The Lichen Trail had good views of the foothills and mountains in the background and lichen-covered boulders scattered all over the place near the trail. The Boulder County foothills are, geologically speaking, a fault and fracture zone.
(Cacti growing in a boulder.)
The trails at Heil Valley Ranch pass through grasslands, woodlands, shrublands, forests, and canyons. We passed through or had a view of each on our hike. Wildlife in the park include squirrels, rabbits, prairie dogs, marmots, foxes, mule deer, bobcats, mountain lions, and black bears. The only wildlife we saw were some butterflies flitting among the abundant wildflowers. As M said, all the intelligent creatures were napping in a shady spot somewhere, keeping cool, while the humans were hiking and biking and working up a great amount of sweat.
(A view of the grasslands, shrublands, forests, etc.)
This was originally planned as our warm-up hike for the day. But the day grew so hot so quickly that we decided we didn’t need (and couldn’t do) a longer hike so we set out for a back-up shorter hike after a short rest, lots of water, and a few handfuls of trails mix to get us energized.

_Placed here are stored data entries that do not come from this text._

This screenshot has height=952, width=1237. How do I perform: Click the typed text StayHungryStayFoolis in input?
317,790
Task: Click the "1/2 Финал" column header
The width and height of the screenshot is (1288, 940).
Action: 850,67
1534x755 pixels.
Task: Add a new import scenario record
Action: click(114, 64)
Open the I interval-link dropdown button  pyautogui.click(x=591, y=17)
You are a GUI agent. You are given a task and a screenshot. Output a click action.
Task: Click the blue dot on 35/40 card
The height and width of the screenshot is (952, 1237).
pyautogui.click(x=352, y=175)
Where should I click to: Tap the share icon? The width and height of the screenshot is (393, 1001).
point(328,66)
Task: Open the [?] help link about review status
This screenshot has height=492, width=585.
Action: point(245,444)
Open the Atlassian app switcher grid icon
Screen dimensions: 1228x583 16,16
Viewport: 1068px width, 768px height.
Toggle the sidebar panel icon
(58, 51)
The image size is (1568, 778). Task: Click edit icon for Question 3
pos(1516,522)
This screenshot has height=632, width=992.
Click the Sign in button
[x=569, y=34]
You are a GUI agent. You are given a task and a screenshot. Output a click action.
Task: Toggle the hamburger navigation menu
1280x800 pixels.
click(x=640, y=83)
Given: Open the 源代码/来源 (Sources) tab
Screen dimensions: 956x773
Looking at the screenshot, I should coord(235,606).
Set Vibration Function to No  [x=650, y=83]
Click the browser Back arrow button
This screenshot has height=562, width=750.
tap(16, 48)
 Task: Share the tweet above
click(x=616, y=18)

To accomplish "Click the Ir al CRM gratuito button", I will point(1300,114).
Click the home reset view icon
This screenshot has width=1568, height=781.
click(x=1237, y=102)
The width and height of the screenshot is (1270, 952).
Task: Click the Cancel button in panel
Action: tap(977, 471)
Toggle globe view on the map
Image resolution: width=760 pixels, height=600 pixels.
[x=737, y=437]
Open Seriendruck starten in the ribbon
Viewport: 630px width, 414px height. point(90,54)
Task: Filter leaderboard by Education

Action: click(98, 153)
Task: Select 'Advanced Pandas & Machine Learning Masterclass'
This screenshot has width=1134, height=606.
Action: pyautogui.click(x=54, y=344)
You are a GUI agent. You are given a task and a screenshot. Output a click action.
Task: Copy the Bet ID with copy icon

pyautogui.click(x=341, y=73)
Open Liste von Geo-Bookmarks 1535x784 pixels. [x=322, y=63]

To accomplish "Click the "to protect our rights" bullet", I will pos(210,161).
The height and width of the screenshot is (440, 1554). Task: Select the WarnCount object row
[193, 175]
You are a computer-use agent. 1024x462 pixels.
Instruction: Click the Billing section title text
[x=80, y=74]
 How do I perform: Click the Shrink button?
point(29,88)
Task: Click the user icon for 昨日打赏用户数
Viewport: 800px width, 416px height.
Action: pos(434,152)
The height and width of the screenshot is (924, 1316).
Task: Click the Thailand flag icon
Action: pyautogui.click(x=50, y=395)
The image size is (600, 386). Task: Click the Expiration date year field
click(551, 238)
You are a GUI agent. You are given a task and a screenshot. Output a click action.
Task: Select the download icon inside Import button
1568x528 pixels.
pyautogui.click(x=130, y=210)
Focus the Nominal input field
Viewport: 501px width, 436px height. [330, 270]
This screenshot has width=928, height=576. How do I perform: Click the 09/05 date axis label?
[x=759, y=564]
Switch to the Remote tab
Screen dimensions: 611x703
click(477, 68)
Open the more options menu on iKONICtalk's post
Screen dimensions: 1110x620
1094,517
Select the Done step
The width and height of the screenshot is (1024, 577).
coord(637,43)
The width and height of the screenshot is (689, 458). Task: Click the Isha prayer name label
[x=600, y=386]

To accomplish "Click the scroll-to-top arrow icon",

We stopped in the town of Lyons to refuel (the gas in the car, the water in my CamelBak and in M’s water bottles) and to pick up a few maps. Then it was on to Hall Ranch, the home of the golden eagle, the great horned owl, Cooper’s hawk, bighorn sheep, coyote, deer, bobcats, and many other creatures including the one we were warned about: the mountain lion. We encountered a few butterflies and lots of grasshoppers. I found the grasshoppers entertaining as they seemed to be leading the way for us. There were a few mountain bikers and hikers out there as well, but we mostly saw them from a distance.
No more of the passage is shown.